若者の“集団心中”からの脱出劇を描いた『トーキョーナイトフォール』がいよいよ劇場公開!
©Arct’4 Film Inc.
自ら命を絶った妹の面影をさがしてナイトクラブに出入りする青年と、彼を救い出そうとする親友ふたりの姿を描く『トーキョーナイトフォール』が7月31日(金)より全国の劇場で公開される。
映画『トーキョーナイトフォール』は、混沌とした東京の夜を舞台に、都会の片隅で孤独や行き場のない苦悩を抱えて生きる若者たちの姿を、ナイトクラブで行われる集団心中という過激な題材を取り上げながらも、繊細なまなざしで描き出すヒューマンドラマ。青年である雨無(あめなし)の妹アンナは、高校生の時に同級生の自殺遺体を目にして以来、様子が変わり、やがて自らも命を絶ってしまう。アンナの死に責任を感じながら生きる雨無は、彼女の面影を追い続けていた。ある夜、東京のネオン街の片隅で密かに行われる集団心中イベントの存在を知り、引き寄せられるように会場のナイトクラブへと足を踏み入れる。
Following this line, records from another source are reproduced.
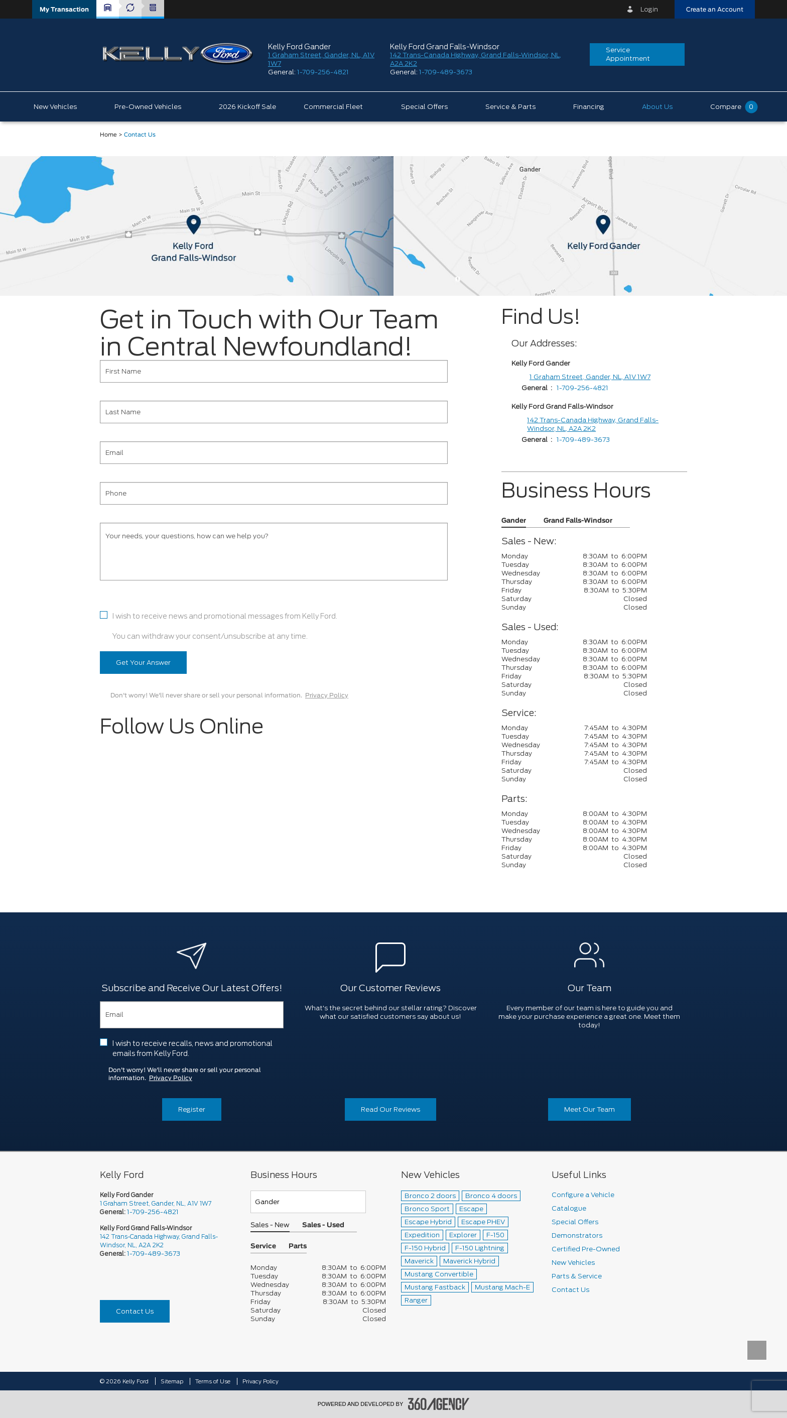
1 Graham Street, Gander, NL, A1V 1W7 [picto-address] (155, 1203)
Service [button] (263, 1246)
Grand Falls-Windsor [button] (578, 521)
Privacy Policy (326, 695)
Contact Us (135, 1311)
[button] (64, 9)
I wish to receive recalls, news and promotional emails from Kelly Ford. (192, 1048)
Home (108, 135)
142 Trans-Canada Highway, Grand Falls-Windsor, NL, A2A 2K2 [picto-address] (159, 1241)
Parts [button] (298, 1246)
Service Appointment (628, 54)
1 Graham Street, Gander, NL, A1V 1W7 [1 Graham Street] (590, 377)
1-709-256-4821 (323, 72)
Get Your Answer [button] (143, 662)
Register (191, 1109)
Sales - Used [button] (323, 1225)
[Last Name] (274, 412)
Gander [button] (513, 521)
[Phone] (274, 493)
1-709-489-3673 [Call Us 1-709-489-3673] (153, 1253)
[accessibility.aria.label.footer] (438, 1404)
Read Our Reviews (390, 1109)
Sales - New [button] (270, 1225)
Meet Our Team (589, 1109)
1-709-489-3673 (445, 72)
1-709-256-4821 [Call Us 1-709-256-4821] (153, 1212)
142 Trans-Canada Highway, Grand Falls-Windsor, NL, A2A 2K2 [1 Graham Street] (593, 424)
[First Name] (274, 371)
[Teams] (308, 1202)
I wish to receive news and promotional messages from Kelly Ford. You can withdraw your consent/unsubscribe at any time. (224, 626)
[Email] (274, 452)
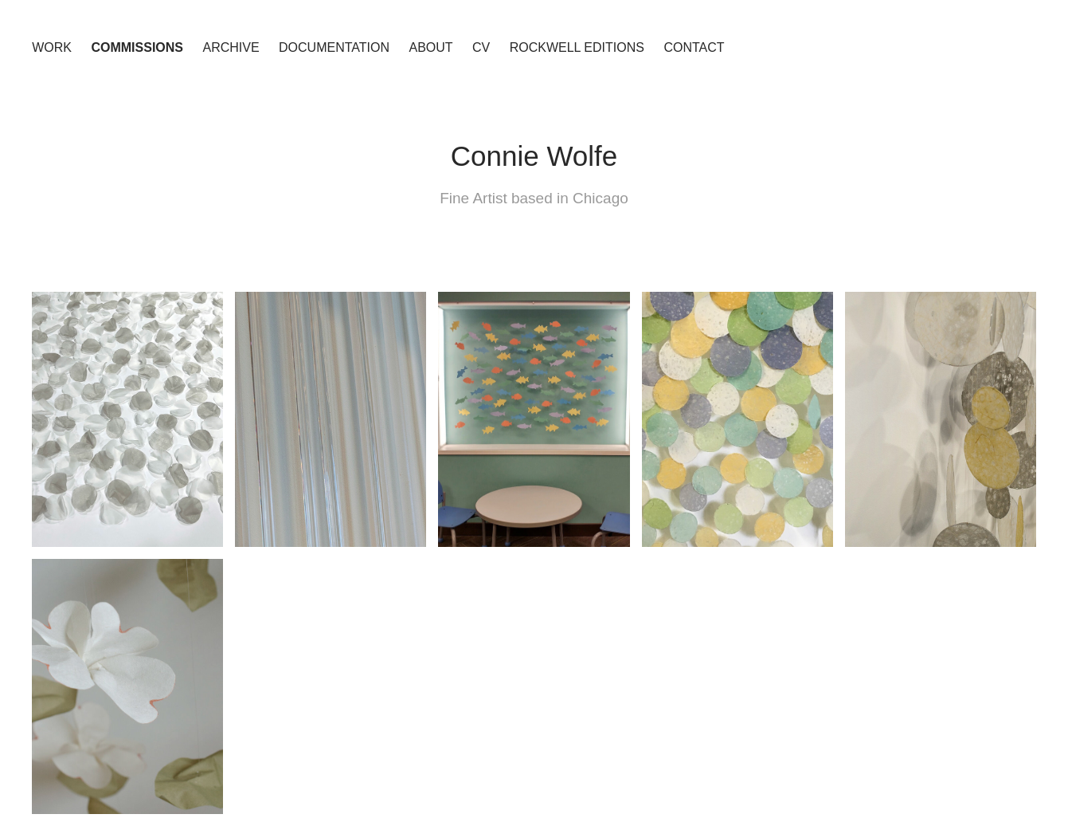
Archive (230, 47)
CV (481, 47)
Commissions (137, 47)
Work (52, 47)
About (430, 47)
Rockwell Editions (577, 47)
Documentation (334, 47)
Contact (693, 47)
親友の能津と服部は、雨無の行動を怪しみ、彼の後を追ってナイトクラブに潜入。絶望を抱えた若者たちが集う閉ざされた場所で、3人は脱出を試みるが、やがてそれぞれの胸の奥に抱えていた感情と向き合うことになる。
本作は、長編監督デビュー作『僕の中に咲く花火』で注目を集めた清水友翔が脚本・監督を手がけた。主人公の青年である雨無を安部伊織さん、妹アンナを葵うたのさんが演じ、ふたりは『僕の中に咲く花火』に続いて清水監督とのタッグとなった。そのほかに田中光輔さん、廣中太河さんらが共演。さらにラッパーの漢 a.k.a. GAMIさんや梵頭さん、アイザックさんら多彩な顔ぶれが脇を固める。プロデューサーは『太秦ライムライト』の落合賢さんが務めた。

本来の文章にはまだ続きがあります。